Sorting books this afternoon and I came across The Westies: Inside the Hell’s Kitchen Irish Mob, by T. J. English. Beyond noting the irony of English writing about Irish, I was curious as to how Hell’s Kitchen came to be called that. New Yorkers likely know exactly where that part of Manhattan is located. Year’s ago, there would be no question that it was THAT part of Manhattan that ought to be avoided if you didn’t have business there.

It’s not too far from the Broadway stages, so it later became a destination for up-and-coming actors and actresses who couldn’t afford the fancier places to live. These days, a realtor is more likely to show an apartment or loft in West Midtown, which is a gentrified name for the area, more fitting to the current higher rent prices.

But, Hell’s Kitchen?
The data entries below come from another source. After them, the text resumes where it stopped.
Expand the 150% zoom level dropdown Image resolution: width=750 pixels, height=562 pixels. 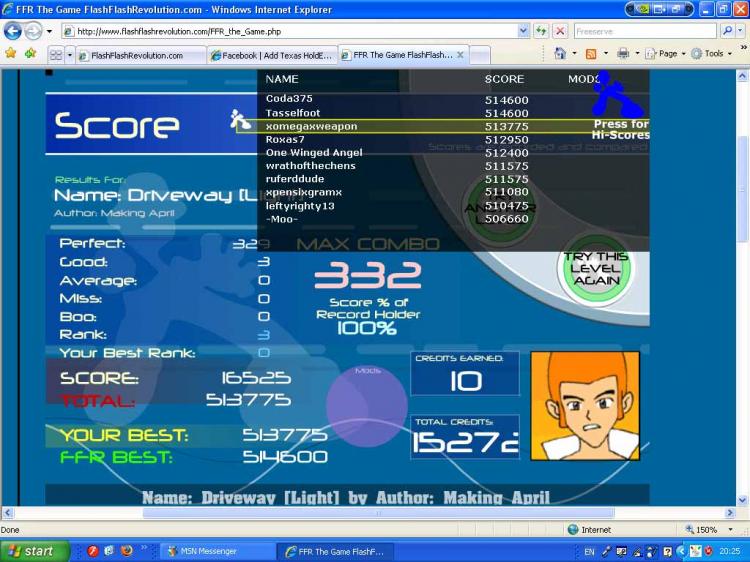pyautogui.click(x=730, y=529)
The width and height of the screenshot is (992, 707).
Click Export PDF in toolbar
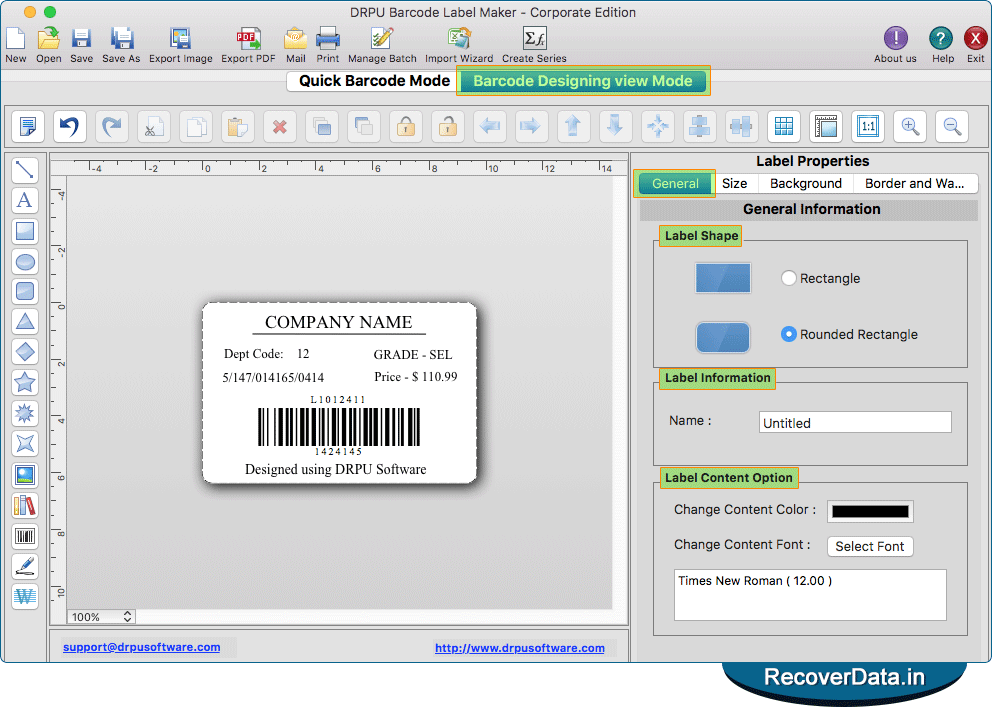tap(247, 45)
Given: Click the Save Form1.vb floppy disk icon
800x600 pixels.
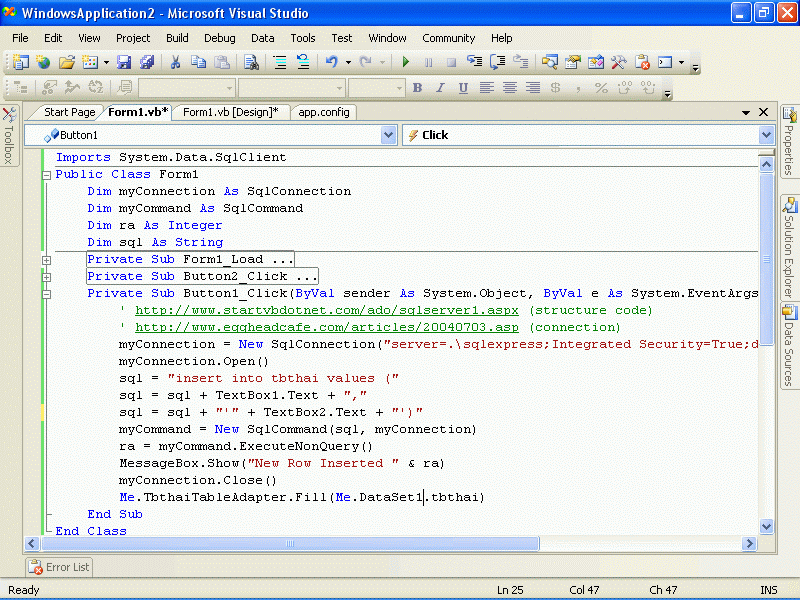Looking at the screenshot, I should [124, 62].
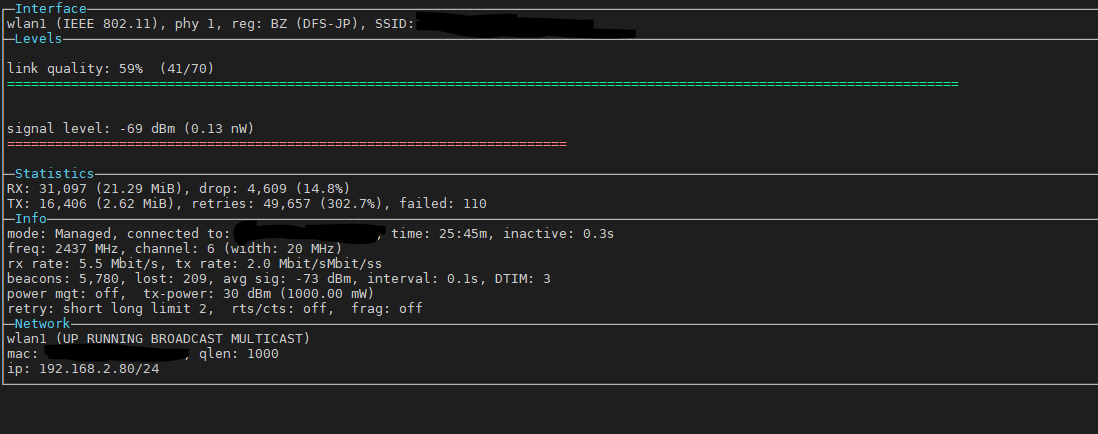The image size is (1098, 434).
Task: Click the freq 2437 MHz channel line
Action: (x=174, y=248)
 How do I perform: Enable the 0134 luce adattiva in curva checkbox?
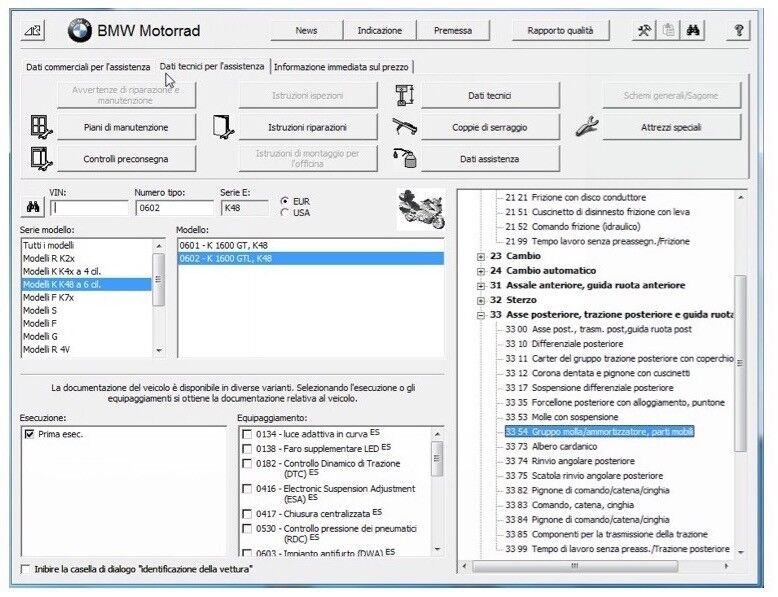247,434
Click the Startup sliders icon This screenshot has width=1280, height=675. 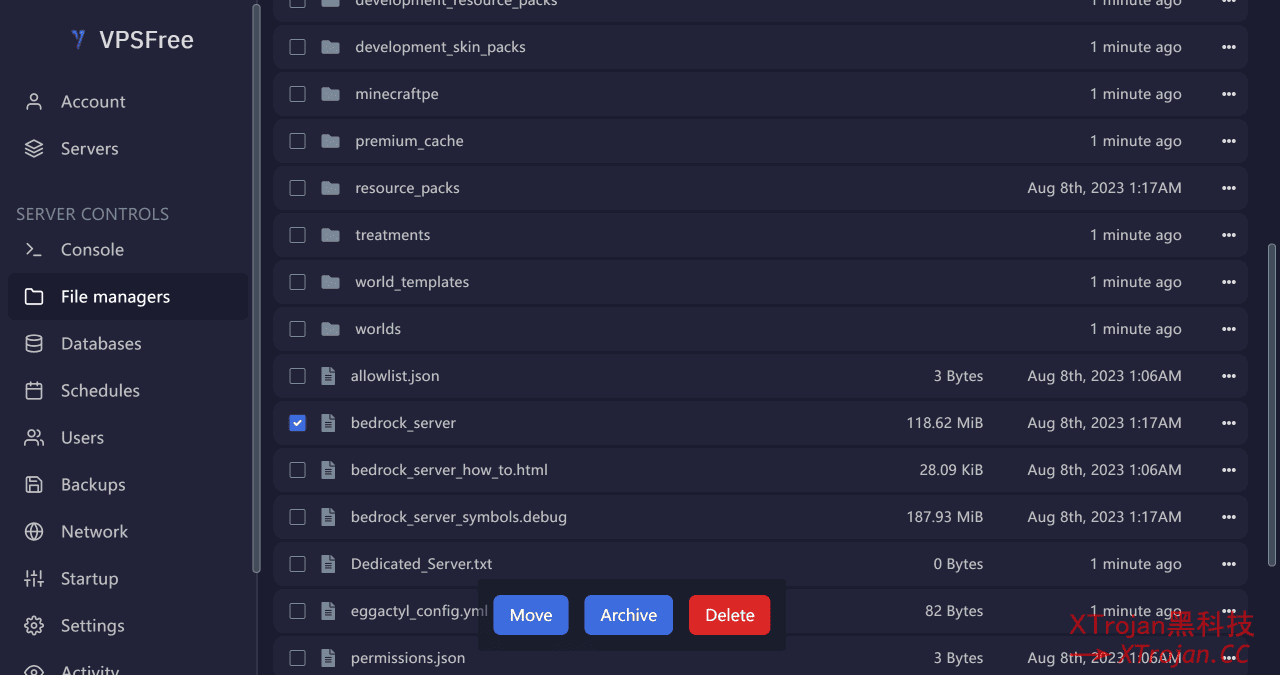click(x=34, y=579)
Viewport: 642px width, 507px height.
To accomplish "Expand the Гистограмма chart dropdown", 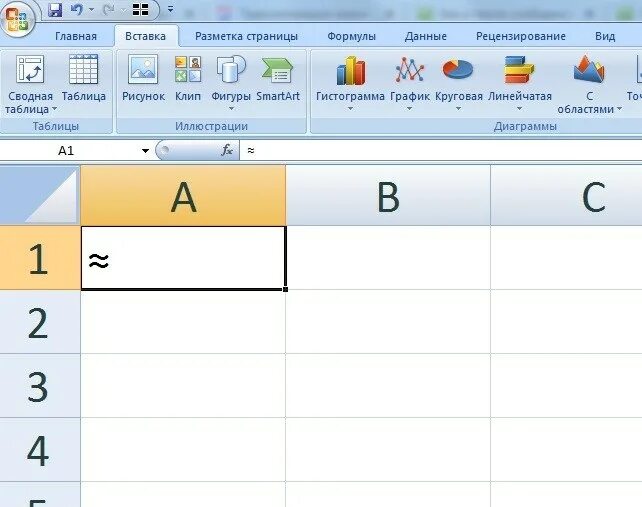I will [x=350, y=84].
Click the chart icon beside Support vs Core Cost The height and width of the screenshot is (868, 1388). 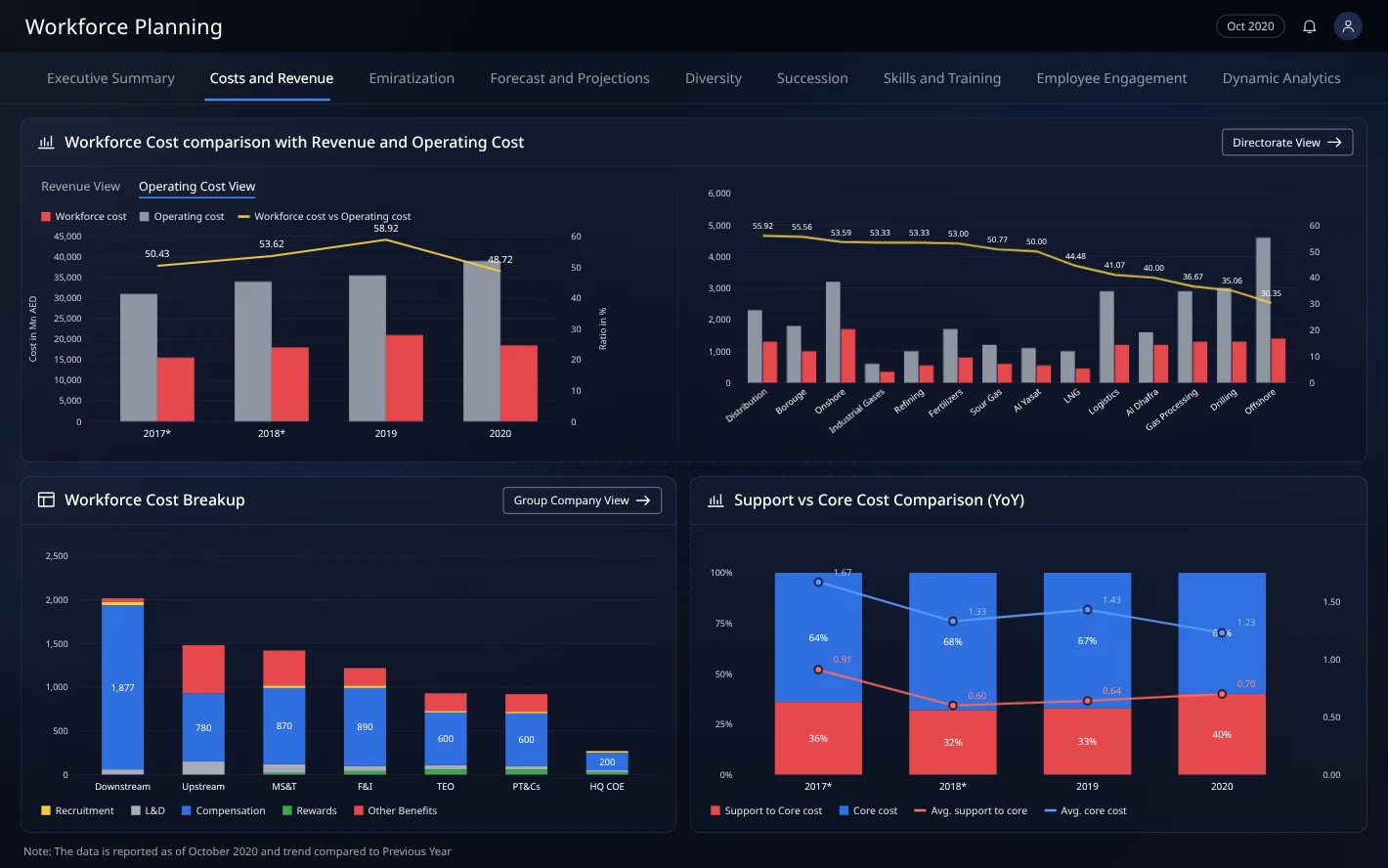pos(716,499)
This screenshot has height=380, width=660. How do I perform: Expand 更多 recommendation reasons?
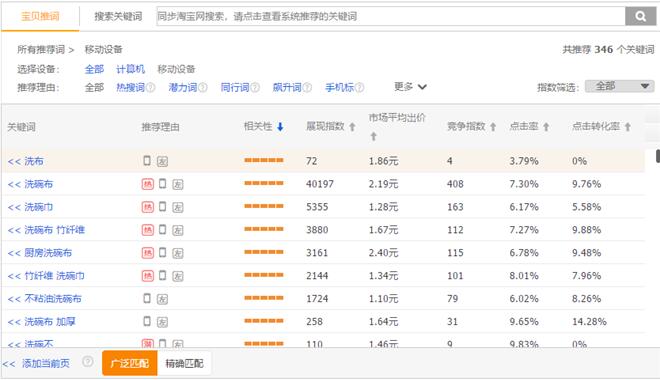coord(410,87)
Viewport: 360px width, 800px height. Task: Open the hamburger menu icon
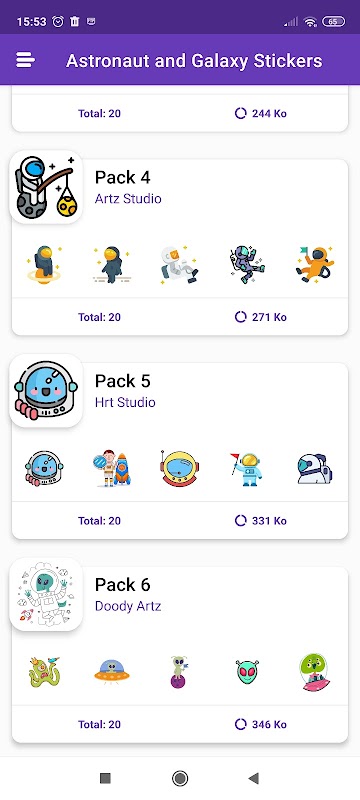point(25,60)
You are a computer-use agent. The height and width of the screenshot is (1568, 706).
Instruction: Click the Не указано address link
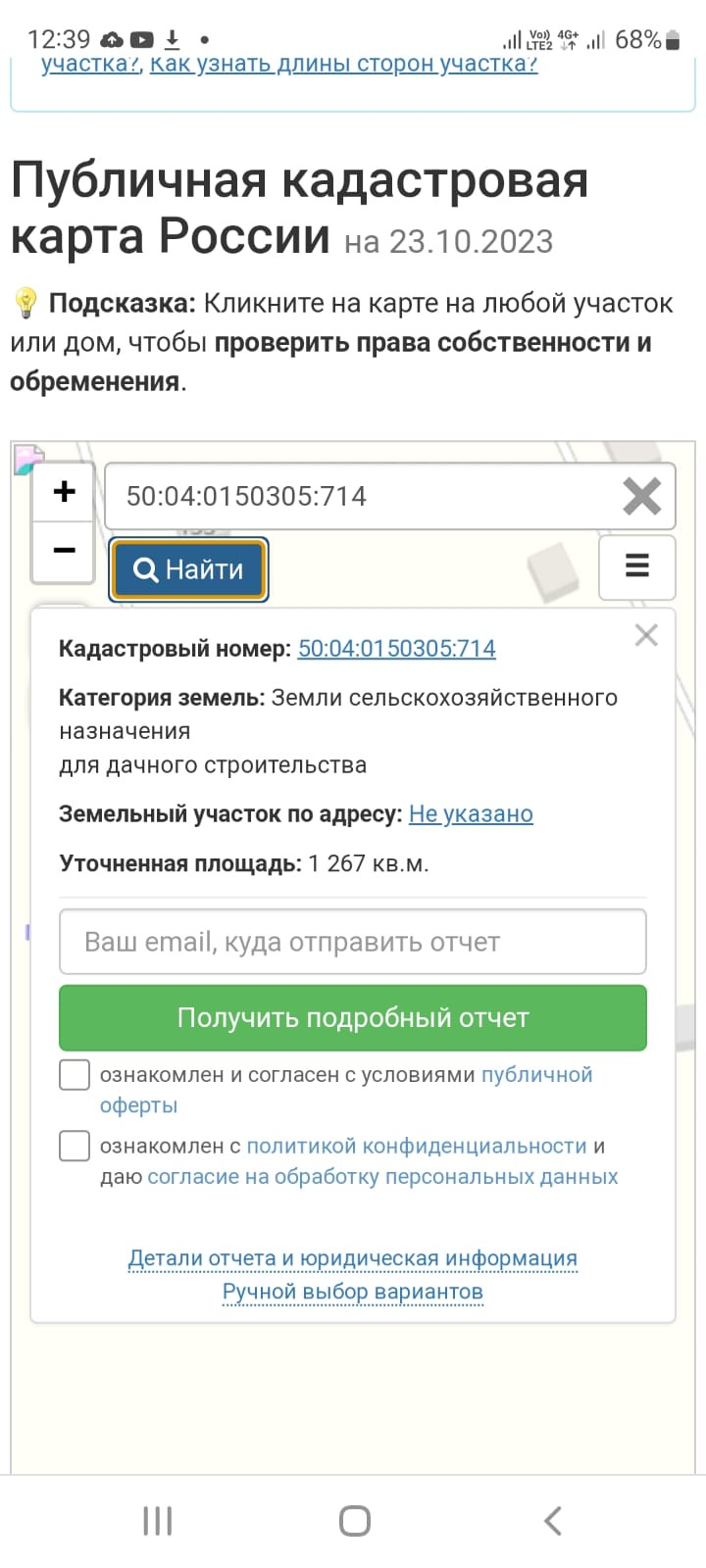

Where did that come from?

It’s been called that for so long that there are differences of opinion about the origin, but the area was home to the early Irish immigrants (along with the Five Points district, made famous in the film Gangs of New York), and according to the Irish Cultural Society of the Garden City Area: In 1835, Davy Crockett considered the neighborhood and said, “In my part of the country, when you meet an Irishman, you find a first-rate gentleman; but these are worse than savages; they are too mean to swab hell’s kitchen.”

Of course, Crockett’s ancestors sailed over from Ireland, and his father John was among the Overmountain men who defeated British Major Patrick Ferguson at the Battle of King’s Mountain during the Revolution. (Those predominantly-Irish “mountain boys” were another feisty bunch, but I digress.)

The “less-than’gentlemen” Crockett described lived in Five Points, those Irishmen who were just too mean to swab the other Irish tenements.

These days, folks are more likely to associate the phrase with Chef Gordon Ramsey, who has made a mark raking wannabe culinary artists over the hot coals on his Hell’s Kitchen TV show.

But if you have an appetite for some Hell’s Kitchen history, check out The Westies, or (as Chef Kenny used to say) “may you die roarin’ for a priest.” (Kidding, there. Among the Irish, that’s a terribly mean thing to wish on someone, I’ve come to understand.)

May the road rise up to meet you and the wind be always at your back! (Now, that one I mean!)

Come visit!

McHuston

Booksellers & Irish Bistro
Rose District
122 South Main St. Broken Arrow OK!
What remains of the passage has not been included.